CAD should not be confused with cold agglutinin syndrome (CAS), a secondary form of cold haemolytic anaemia arising from an underlying condition such as infection, autoimmune disorder, or overt malignancy [30]. The distinction between CAD and CAS is important with PROs, as the patient experience relating to the underlying condition (e.g. SLE, infection, or malignancy) in CAS may differ substantially from that of patients with primary CAD, where such co-morbid conditions are absent [30]. In CAD, there is no clear underlying clinical condition eliciting additional fatigue, suggesting that it is more directly related to the inflammatory and haemolytic components of the disease. However, patients may suffer from co-morbidities that impact on QOL independently of anaemia and haemolysis and a considerable proportion of patients included in this cohort had at least one ongoing/resolved medical history.
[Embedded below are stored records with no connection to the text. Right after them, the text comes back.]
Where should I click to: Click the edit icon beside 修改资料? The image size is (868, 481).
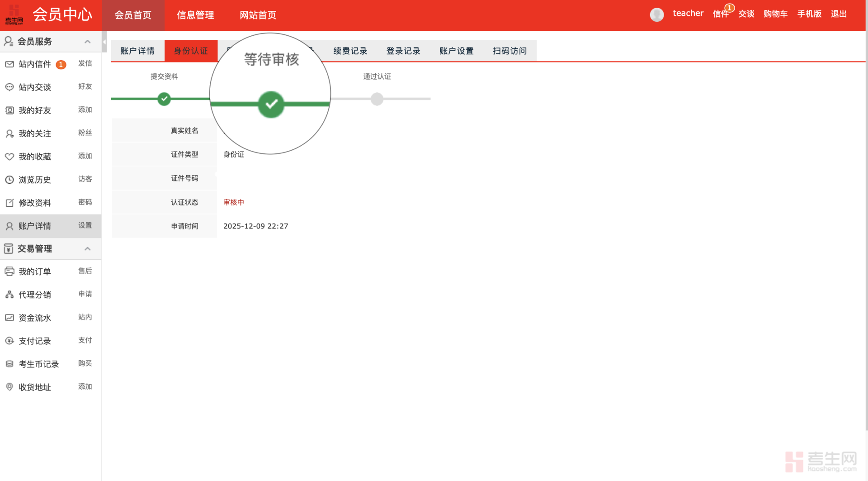tap(9, 203)
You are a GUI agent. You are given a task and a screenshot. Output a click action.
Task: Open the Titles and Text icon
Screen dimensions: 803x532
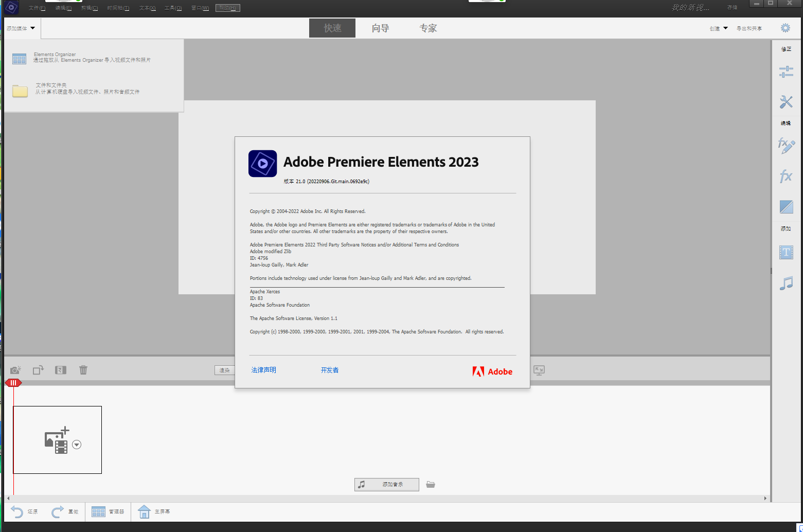pos(786,252)
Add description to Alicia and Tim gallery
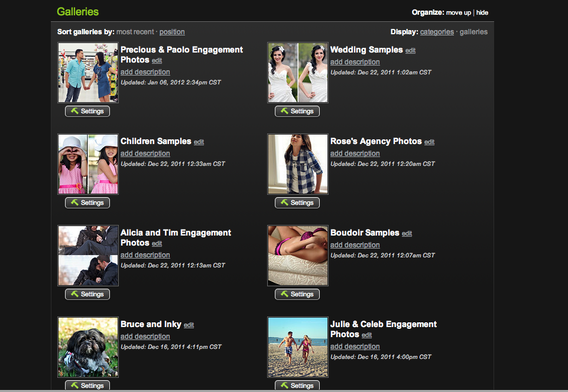The image size is (568, 392). pyautogui.click(x=145, y=255)
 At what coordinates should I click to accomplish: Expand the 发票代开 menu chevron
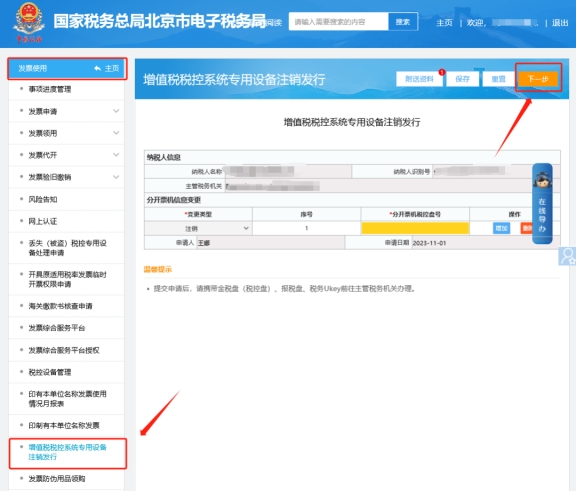coord(116,155)
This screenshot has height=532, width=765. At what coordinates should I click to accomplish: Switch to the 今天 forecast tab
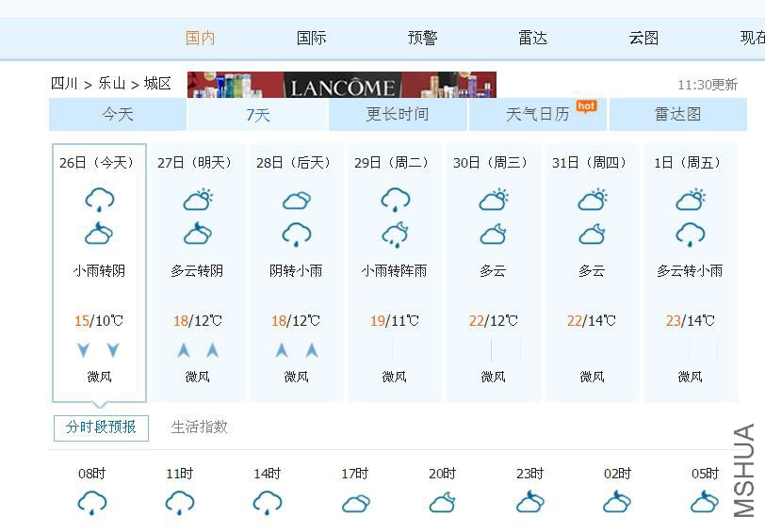pyautogui.click(x=118, y=114)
In the age group typical of patients with CAD [7], the likelihood of co-morbidities impacting patient QOL is elevated and their prevalence increases with age [31]. This may naturally exacerbate the disease burden, and patients with CAD with a higher Charlson Co-morbidity Index score have been observed to be at higher risk of thromboembolic events and associated fatigue and psychological distress [32, 33].
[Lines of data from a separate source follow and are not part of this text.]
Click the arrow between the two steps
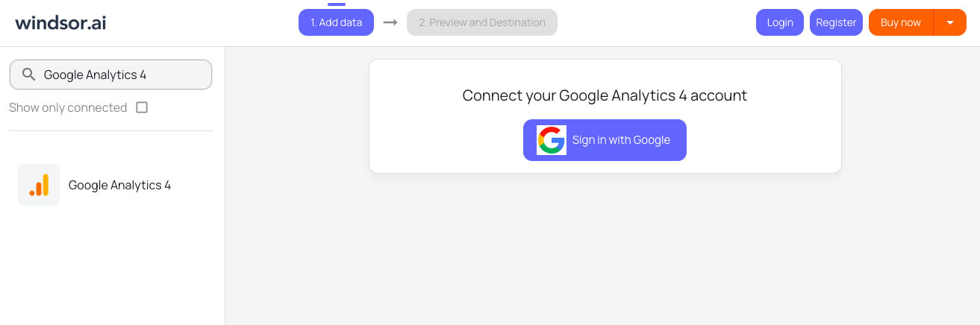This screenshot has height=325, width=980. pyautogui.click(x=390, y=22)
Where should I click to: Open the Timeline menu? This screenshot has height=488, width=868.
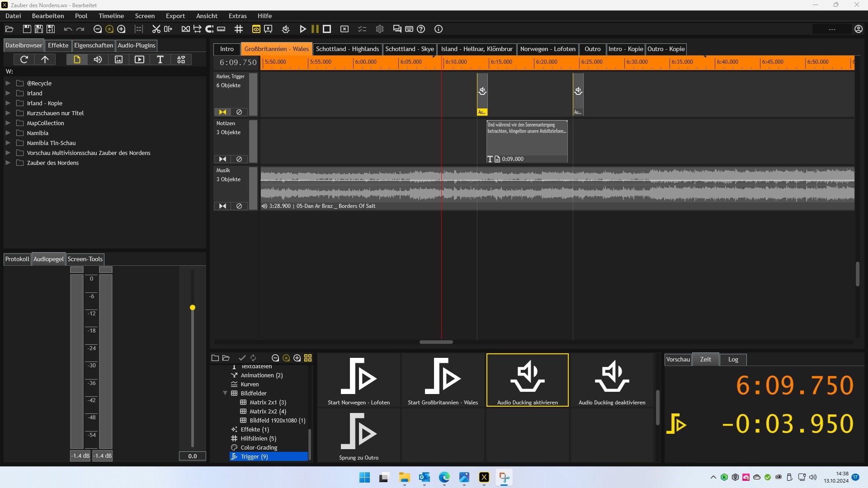(x=111, y=16)
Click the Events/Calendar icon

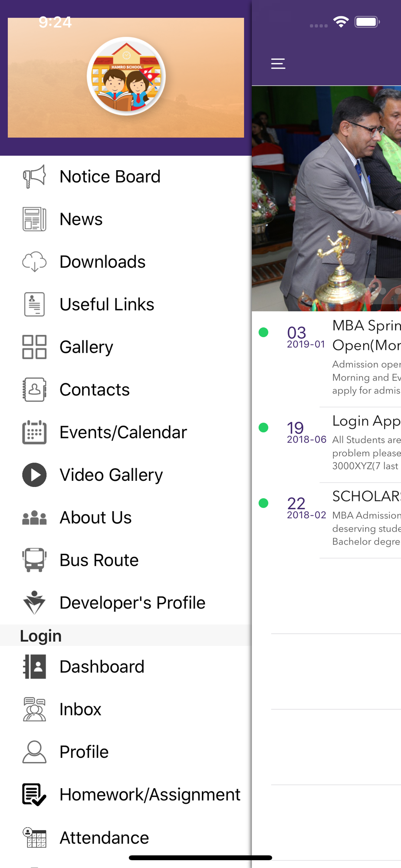pos(34,432)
The observed improvements in PROs suggest that complement activity and haemolysis may play key roles in eliciting fatigue in patients with CAD. This is supported by a recent study [8] where classical CP activation enhanced proinflammatory cytokine expression, potentially contributing to fatigue beyond the impact of anaemia and consistent with observations of a proinflammatory state secondary to complement activation [5, 34]. In an in vitro study of Escherichia coli-induced inflammation, the release of proinflammatory cytokines (including interleukin [IL]-1, IL-6, IL-17, and tumour necrosis factor) was significantly reduced by a C1 inhibitor versus untreated human whole blood samples (P<0.05) [35]. Furthermore, a study of patients with chronic fatigue syndrome showed that 13 of 17 cytokines associated with fatigue severity (including IL-17) were proinflammatory [36]. These findings suggest fatigue may not be driven exclusively by anaemia in CAD and that by restricting the haemolytic and inflammatory components of fatigue, classical CP inhibition may reduce overall fatigue severity.
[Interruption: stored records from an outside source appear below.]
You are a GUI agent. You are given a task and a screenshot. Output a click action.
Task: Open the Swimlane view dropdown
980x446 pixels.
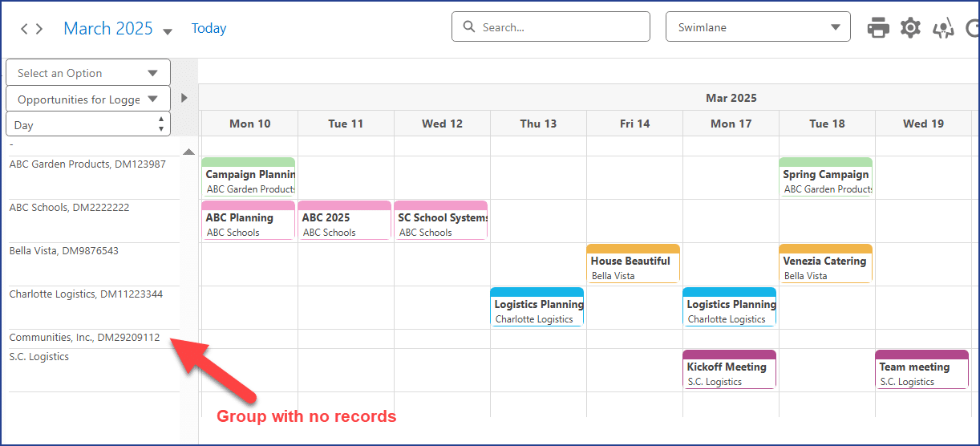[x=757, y=27]
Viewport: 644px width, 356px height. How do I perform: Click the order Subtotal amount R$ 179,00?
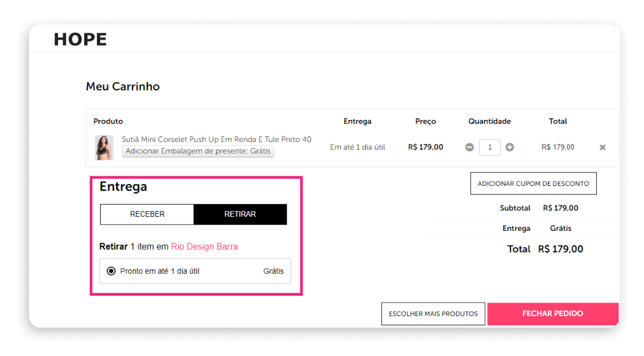pyautogui.click(x=560, y=208)
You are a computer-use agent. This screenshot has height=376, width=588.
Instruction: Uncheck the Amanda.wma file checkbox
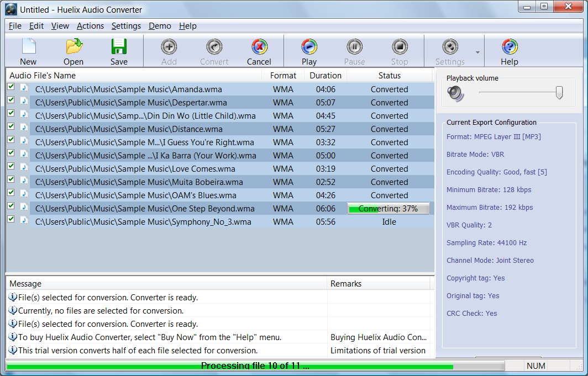click(11, 87)
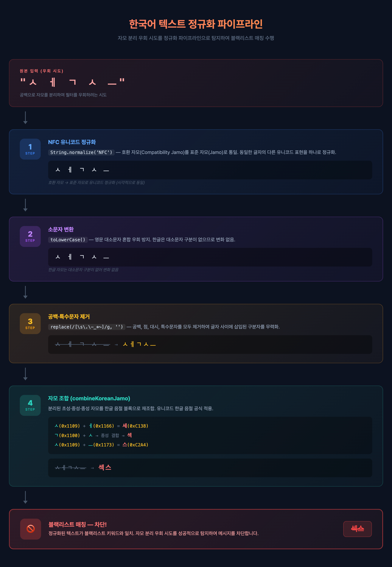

Prospective trials in CAD to date have not reported associations between an effect on markers of classical CP activity and PRO improvements. In a study of eculizumab (C5 terminal CP inhibitor) treatment in CAD, no significant improvements in QOL were reported [12]. However, in the current study, a close relationship was demonstrated between CP activation, haemolysis, haemoglobin increase and patients’ QOL. These were achieved using sutimlimab dosed at consistent intervals between infusions, with associated mild or moderate safety events [4].

Study limitations included the single-arm study design and small patient population (owing to the rarity of the disease). In addition, except for FACIT-Fatigue, general PRO measures were exploratory endpoints, and may not be sufficiently sensitive to detect differences in QOL specifically arising from the disease. Despite these encouraging results, the exploratory nature of these endpoints reflects that the small sample size did not provide sufficient power to detect statistical significance.

In conclusion, this study highlights that patients with CAD have consistently abnormal measures of QOL at baseline. Sutimlimab rapidly inhibits classical CP activity and subsequent haemolysis, which coincides with rapid, sustained improvements in fatigue symptoms and overall health-related QOL, further supporting the effectiveness of targeting upstream CP components in the management of patients with CAD.